29 June 2017 // Sanne Schrijver //Amersfoort

//GORDON SPARKS

 

Gordon Parks is one of America's most celebrated photographers. Parks produced photo essays for LIFE magazine from the 1940s to the 1970s. Issues relating to poverty and social justice, established him as one of the era's most significant interpreters of American society. In interviews and in his memoirs, Parks, who passed away in 2006, always emphasized that there was "no special black man's corner" for him at LIFE. He was as comfortable photographing celebrities, Paris fashions and Benedictine monks as he was an impoverished family in Harlem and Black Panther Party members in Oakland.
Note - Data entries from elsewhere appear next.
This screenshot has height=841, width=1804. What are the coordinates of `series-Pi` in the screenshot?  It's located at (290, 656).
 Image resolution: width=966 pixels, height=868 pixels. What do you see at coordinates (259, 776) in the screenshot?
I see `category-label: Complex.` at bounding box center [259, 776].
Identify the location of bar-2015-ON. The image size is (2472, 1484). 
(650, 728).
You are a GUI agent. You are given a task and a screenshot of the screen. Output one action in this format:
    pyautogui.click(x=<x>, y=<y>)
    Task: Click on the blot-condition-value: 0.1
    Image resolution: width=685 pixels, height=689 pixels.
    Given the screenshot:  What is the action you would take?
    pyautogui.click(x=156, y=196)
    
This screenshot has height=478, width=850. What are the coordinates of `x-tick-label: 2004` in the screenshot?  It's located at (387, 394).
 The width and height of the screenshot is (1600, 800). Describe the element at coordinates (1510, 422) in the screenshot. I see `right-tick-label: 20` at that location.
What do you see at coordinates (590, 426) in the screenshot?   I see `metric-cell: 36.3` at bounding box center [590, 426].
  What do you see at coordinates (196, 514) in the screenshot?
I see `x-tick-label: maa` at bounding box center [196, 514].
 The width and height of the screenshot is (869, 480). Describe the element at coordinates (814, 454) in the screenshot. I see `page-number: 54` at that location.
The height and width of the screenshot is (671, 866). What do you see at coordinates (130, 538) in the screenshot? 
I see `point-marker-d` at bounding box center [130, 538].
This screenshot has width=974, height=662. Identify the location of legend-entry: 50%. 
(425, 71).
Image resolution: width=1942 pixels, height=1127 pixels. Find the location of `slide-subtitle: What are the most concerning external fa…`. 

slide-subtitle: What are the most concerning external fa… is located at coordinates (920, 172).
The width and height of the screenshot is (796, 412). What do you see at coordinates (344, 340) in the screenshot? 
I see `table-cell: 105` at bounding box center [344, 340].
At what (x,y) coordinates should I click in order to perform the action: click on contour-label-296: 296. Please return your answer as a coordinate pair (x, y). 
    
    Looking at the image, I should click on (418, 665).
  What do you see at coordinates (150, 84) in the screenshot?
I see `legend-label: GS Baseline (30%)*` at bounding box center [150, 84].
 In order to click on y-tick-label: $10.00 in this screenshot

His series "Harlem Gang Leader” from 1948, was Parks' second major assignment for LIFE. Parks spent a month with 17-year-old Red Jackson, the teenaged gang leader of the story's title, and other members of the Midtowners gang. His goal, he once said, was to show that juvenile delinquents were teenagers whose lives could be turned around if the right social service agencies intervened. While the tone of the published photo essay was generally sympathetic to Jackson and the other gang members, it emphasized violence and slighted the potential for rehabilitation. Parks learned his lesson. His eagerness to write the text that accompanied his future photographs reflected his desire to assert more control over their message.